Ed è proprio mediante l’affabulazione dei più imbarazzanti e infami aneddoti che circolavano dietro le quinte luccicanti del mondo di celluloide che Anger fa a pezzi lo spudorato establishment hollywoodiano e demolisce la facciata edulcorata dello star-system.

L’inchiostro di Anger è velenoso e non fa sconti a nessuno, politici, producers, directors, divi e divette, stelle e stelline che siano, e non si tira certamente indietro di fronte agli aspetti più turpi o macabri di episodi che di sovente terminano con la completa disfatta o addirittura la dipartita di personaggi che hanno sancito l’affermarsi dell’ideologia del “bigger than life”.
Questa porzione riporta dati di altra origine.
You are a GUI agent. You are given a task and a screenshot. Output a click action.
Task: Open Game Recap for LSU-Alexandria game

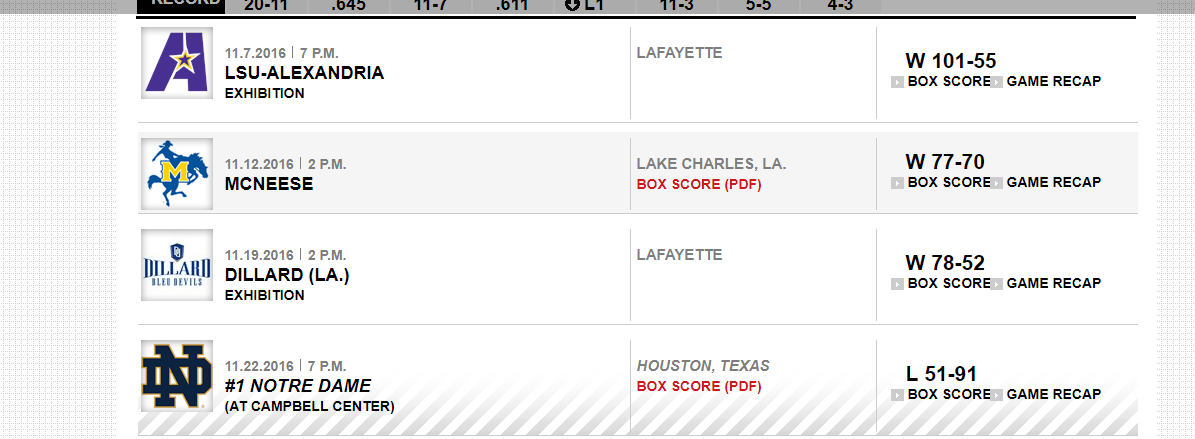(1053, 82)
Dagli albori delle prime splapstick comedy e dei magniloquenti film in costume, passando per l’avvento del sonoro, fino ad arrivare alle soglie critiche del flower power, non c’è tappa che manchi al rotocalco spietato, ma raffinatamente scritto e magistralmente inanellato da Anger, che tra eccessi di sesso e droga, efferati omicidi e desolanti suicidi, scrive con Hollywood Babilonia la più sensazionalistica delle storie di ascesa e decadenza possibili.